Kendari, Kabartujuhsatu.news, Memasuki hari ke-64, Kaderisasi Pencak Silat Militer (Kadertih PSM) Korem 143/HO terus digenjot. Latihan intensif tersebut menjadi bagian dari upaya mematangkan kemampuan bela diri militer sekaligus memperkuat kesiapan fisik, mental, disiplin, dan kekompakan prajurit.
Kegiatan berlangsung di Makorem 143/HO, Kendari, Sulawesi Tenggara, dan menjadi salah satu rangkaian persiapan menyambut Hari Ulang Tahun (HUT) ke-81 TNI.
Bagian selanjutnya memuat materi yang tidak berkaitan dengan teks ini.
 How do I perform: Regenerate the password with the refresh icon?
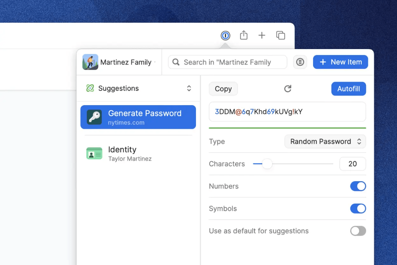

Kapenrem 143/HO Kapten Inf Rahman Hina, S.Pd., dalam keterangannya di Kendari, Sabtu (12/9/2026), mengatakan latihan pada hari ke-64 difokuskan pada pemantapan penguasaan gerakan serta peningkatan kekompakan antarpeserta.
“Memasuki hari ke-64, latihan terus kita mantapkan. Setiap gerakan harus semakin dikuasai, kompak dan presisi. Ini merupakan bagian dari kesiapan prajurit sekaligus pemantapan untuk menyambut HUT TNI,” ujarnya.
Dalam latihan tersebut, peserta tidak hanya dituntut menguasai teknik dasar Pencak Silat Militer. Mereka juga harus mampu menampilkan setiap rangkaian gerakan secara serentak, disiplin, tepat, dan penuh semangat.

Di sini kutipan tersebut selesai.